This is the code from the paper "Kernel density estimation for text-based geolocation" by Mans Hulden, Miikka Silfverberg, and Jerid Francom. The original repository resided at Google Code and is currently archived.
The geoloc tool is a simple command-line supervised geolocation tool. It is written in C.
To compile, run:
make
To install, run:
sudo make install
Normally, you
- train a classifier using text documents with coordinate information.
- use the classifier to geolocate unseen documents.
@inproceedings{Hulden2015, author = {Hulden, Mans and Silfverberg, Miikka and Francom, Jerid}, booktitle = {Proceedings of the twenty-ninth meeting of the Association for the Advancement of Artificial Intelligence (AAAI)}, title = {{Kernel density estimation for text-based geolocation}}, year = {2015} }
- Train (assumes access to the testcorpus):
geoloc --train --longranularity=180 --threshold=5 --nomatrix geoloc-testcorpus/geoloc-testcorpus.gz
- Classify (assumes access to espmsg.txt):
geoloc --classify --longranularity=180 examples/espmsg.txt
- Plot output:
geoloc --classify --print-matrix --longranularity=180 examples/espmsg.txt | python geoplot.py --europe
In order to train a classifier, you need to provide geoloc with data in an appropriate format. Geoloc requires the training data to be provided in a comma-separated format where each document's features are on a separate line, with the first two fields being the decimal-format latitude and longitude of the document:
latitude,longitude,feature_1,feature_2,...,feature_n
Here is an example training data file with two documents:
42.350771,-83.248981,my,features,are,words,in,this,case
33.624409,-112.239866,but,they,could,be,anything,as,long,as,they,are,comma-separated,strings
For this example, we've presumably extracted word features and lowercased them all, but you can you any features at all as long as the feature is representable as a text string. For example, if you wanted to include document publication time as a feature, you could expand the above training data like so:
42.350771,-83.248981,PUBTIME_1200,my,features,are,words,in,this,case
33.624409,-112.239866,PUBTIME_1700,but,they,could,be,anything,as,long,as,they,are,comma-separated,strings
As another example, we might want to only use letter trigrams as our features, which could be accomplished by perhaps representing the documents like this:
42.350771,-83.248981,#my,my#,#fe,fea,eat,atu,ure,res,es#,...

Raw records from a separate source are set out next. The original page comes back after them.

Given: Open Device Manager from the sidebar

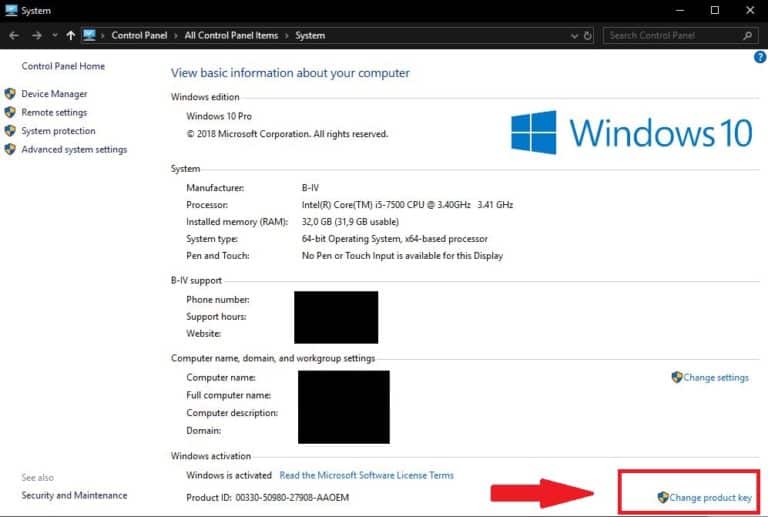Looking at the screenshot, I should pos(54,94).
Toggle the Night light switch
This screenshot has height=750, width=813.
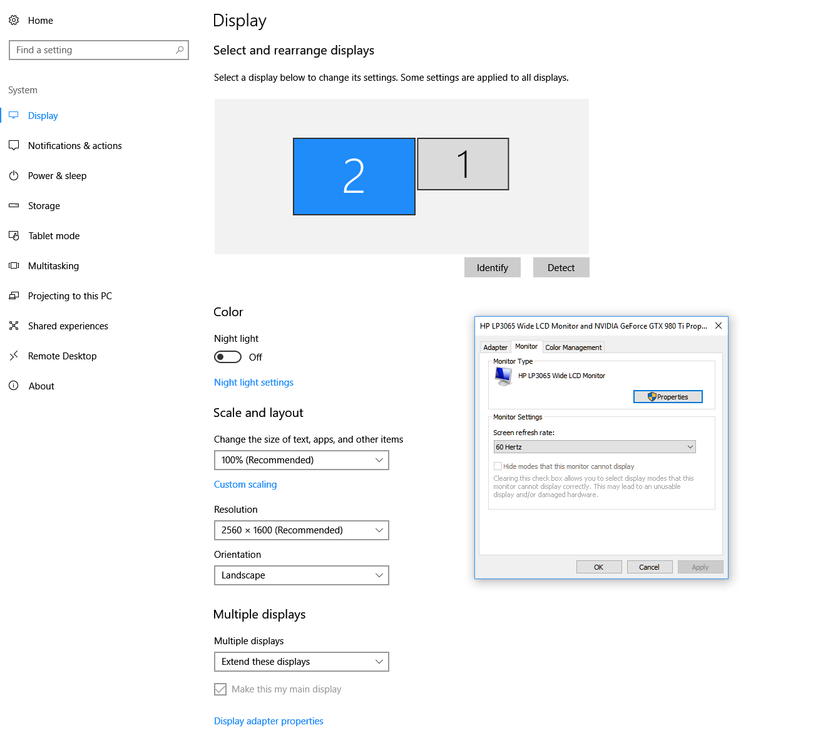click(227, 357)
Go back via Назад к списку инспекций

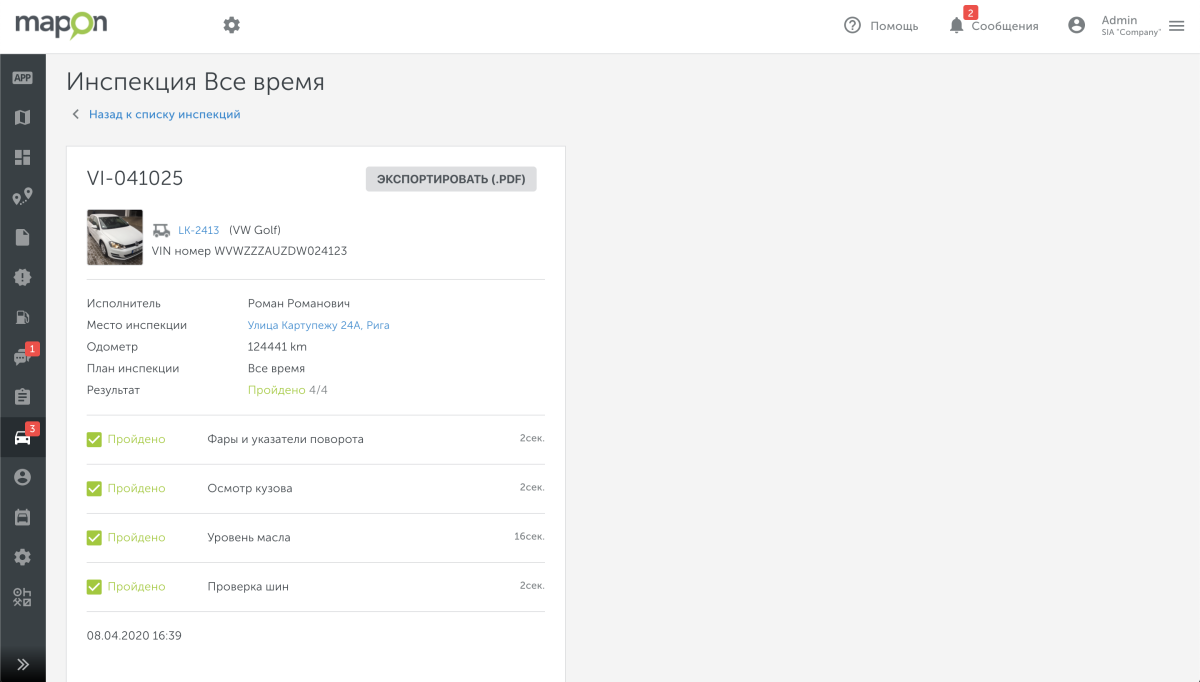(x=164, y=114)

Geoloc does none of this preprocessing for you. It is up to the user to provide training and test data in the appropriate format of a text list of features.
Note that you can freely use either gzipped text files or plain text files for the training data.
The basic usage is
geoloc --train training-data.txt
Here, it is assumed that training-data.txt contains your training data as per the format above. This will train a model and output it into a default file, which will be modelXXX.gz
, where XXX is the grid granularity (see below). You can set the model file with the option --modelfile
.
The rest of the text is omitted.